**PROBLEM TO WORK ON**
Copy the items below verbatim, from the line containing "Given: Expand the 模型视图 tree node" to the line containing "Click Allow for", including both of those lines.

**RECORDS TO USE**
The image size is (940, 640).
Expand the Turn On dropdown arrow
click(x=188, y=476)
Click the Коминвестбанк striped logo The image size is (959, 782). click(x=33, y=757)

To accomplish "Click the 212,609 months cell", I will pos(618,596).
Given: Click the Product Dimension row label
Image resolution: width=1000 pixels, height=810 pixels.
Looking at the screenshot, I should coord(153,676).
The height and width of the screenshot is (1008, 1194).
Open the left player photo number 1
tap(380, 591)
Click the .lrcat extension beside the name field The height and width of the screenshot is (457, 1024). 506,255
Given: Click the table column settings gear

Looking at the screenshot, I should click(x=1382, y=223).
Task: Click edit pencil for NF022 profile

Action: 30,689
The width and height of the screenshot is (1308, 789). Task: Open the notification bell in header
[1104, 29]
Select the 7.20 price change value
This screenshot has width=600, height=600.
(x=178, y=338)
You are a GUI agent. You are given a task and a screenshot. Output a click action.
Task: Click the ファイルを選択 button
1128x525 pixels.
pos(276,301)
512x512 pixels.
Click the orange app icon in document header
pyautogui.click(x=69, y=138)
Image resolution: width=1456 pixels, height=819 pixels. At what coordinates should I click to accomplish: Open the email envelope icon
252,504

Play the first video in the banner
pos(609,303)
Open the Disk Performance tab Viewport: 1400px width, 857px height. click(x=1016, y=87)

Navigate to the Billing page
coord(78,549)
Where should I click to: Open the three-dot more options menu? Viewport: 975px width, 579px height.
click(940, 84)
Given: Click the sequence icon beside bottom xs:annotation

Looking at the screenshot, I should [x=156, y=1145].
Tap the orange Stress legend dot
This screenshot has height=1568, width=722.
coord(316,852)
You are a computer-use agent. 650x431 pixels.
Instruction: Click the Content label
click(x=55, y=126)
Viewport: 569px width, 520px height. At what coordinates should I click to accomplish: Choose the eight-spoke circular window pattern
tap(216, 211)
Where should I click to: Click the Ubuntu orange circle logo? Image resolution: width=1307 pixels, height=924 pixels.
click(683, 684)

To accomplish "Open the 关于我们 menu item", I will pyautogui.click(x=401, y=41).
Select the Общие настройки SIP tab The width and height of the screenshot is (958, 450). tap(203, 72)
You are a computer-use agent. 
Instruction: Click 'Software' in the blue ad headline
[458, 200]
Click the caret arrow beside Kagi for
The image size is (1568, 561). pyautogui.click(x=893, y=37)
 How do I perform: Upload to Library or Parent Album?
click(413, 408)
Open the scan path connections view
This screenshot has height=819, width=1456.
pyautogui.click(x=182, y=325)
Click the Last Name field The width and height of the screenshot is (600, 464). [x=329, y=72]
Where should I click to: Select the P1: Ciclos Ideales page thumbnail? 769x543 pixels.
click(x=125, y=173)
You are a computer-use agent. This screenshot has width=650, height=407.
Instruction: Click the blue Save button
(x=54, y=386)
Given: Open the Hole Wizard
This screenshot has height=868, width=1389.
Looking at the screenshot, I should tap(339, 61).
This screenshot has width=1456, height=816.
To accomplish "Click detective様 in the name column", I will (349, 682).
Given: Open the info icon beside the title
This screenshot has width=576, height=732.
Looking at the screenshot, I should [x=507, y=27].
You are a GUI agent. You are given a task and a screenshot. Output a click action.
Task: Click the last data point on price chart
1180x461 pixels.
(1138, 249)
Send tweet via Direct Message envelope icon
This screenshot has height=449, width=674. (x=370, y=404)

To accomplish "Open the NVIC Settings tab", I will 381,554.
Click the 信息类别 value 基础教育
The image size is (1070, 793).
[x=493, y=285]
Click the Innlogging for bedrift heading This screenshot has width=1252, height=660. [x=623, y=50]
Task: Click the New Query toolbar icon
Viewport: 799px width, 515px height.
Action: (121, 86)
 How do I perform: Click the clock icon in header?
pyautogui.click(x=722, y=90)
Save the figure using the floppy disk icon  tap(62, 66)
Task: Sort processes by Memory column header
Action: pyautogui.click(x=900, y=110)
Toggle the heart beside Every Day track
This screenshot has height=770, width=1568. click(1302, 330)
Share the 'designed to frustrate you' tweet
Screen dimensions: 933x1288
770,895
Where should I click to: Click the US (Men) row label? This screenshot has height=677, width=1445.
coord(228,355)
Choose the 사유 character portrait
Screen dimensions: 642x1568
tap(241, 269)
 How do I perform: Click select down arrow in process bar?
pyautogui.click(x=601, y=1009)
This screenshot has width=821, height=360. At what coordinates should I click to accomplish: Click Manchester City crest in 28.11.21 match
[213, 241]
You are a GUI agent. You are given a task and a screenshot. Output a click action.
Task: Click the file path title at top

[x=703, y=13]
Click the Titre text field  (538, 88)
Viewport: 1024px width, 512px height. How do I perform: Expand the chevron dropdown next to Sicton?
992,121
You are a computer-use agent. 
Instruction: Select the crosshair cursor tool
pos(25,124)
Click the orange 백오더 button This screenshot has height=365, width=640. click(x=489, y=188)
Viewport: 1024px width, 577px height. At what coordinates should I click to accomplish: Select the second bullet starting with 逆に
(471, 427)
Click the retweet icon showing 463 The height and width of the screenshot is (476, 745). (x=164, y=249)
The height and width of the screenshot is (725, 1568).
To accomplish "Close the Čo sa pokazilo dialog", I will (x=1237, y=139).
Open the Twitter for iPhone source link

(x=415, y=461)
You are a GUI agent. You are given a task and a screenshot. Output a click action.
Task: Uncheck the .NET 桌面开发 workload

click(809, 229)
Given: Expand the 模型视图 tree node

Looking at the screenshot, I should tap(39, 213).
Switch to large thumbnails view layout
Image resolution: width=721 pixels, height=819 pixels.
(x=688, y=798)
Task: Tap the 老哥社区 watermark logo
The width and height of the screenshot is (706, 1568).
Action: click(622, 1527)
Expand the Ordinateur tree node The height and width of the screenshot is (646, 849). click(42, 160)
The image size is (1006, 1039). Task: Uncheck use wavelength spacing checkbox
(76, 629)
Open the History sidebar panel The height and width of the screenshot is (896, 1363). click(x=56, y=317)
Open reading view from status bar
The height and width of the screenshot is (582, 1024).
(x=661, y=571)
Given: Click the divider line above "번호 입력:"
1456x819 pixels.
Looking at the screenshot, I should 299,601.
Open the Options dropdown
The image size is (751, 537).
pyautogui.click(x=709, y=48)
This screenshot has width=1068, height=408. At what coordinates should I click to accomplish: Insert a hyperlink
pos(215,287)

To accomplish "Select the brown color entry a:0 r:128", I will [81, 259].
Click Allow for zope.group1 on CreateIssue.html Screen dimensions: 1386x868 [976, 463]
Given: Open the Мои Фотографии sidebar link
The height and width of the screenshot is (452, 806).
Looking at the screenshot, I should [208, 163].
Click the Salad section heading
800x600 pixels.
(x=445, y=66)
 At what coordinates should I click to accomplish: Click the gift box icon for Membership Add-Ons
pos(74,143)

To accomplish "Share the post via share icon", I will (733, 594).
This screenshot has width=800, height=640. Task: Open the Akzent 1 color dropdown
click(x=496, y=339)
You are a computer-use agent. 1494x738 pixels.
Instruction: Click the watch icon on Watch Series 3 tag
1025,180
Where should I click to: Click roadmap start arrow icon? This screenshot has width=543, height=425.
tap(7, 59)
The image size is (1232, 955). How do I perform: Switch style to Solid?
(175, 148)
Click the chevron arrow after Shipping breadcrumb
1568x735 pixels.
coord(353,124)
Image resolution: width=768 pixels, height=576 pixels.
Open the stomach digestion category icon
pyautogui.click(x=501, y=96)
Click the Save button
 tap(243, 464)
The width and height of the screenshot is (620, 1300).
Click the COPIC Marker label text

**THE RESULT**
Given: Expand the 模型视图 tree node

Looking at the screenshot, I should tap(39, 213).
Switch to large thumbnails view layout
Image resolution: width=721 pixels, height=819 pixels.
(x=688, y=798)
Task: Tap the 老哥社区 watermark logo
The width and height of the screenshot is (706, 1568).
Action: click(622, 1527)
Expand the Ordinateur tree node The height and width of the screenshot is (646, 849). click(42, 160)
The image size is (1006, 1039). Task: Uncheck use wavelength spacing checkbox
(76, 629)
Open the History sidebar panel The height and width of the screenshot is (896, 1363). click(x=56, y=317)
Open reading view from status bar
The height and width of the screenshot is (582, 1024).
(x=661, y=571)
Given: Click the divider line above "번호 입력:"
1456x819 pixels.
Looking at the screenshot, I should 299,601.
Open the Options dropdown
The image size is (751, 537).
pyautogui.click(x=709, y=48)
This screenshot has width=1068, height=408. At what coordinates should I click to accomplish: Insert a hyperlink
pos(215,287)

To accomplish "Select the brown color entry a:0 r:128", I will [81, 259].
Click Allow for zope.group1 on CreateIssue.html Screen dimensions: 1386x868 [976, 463]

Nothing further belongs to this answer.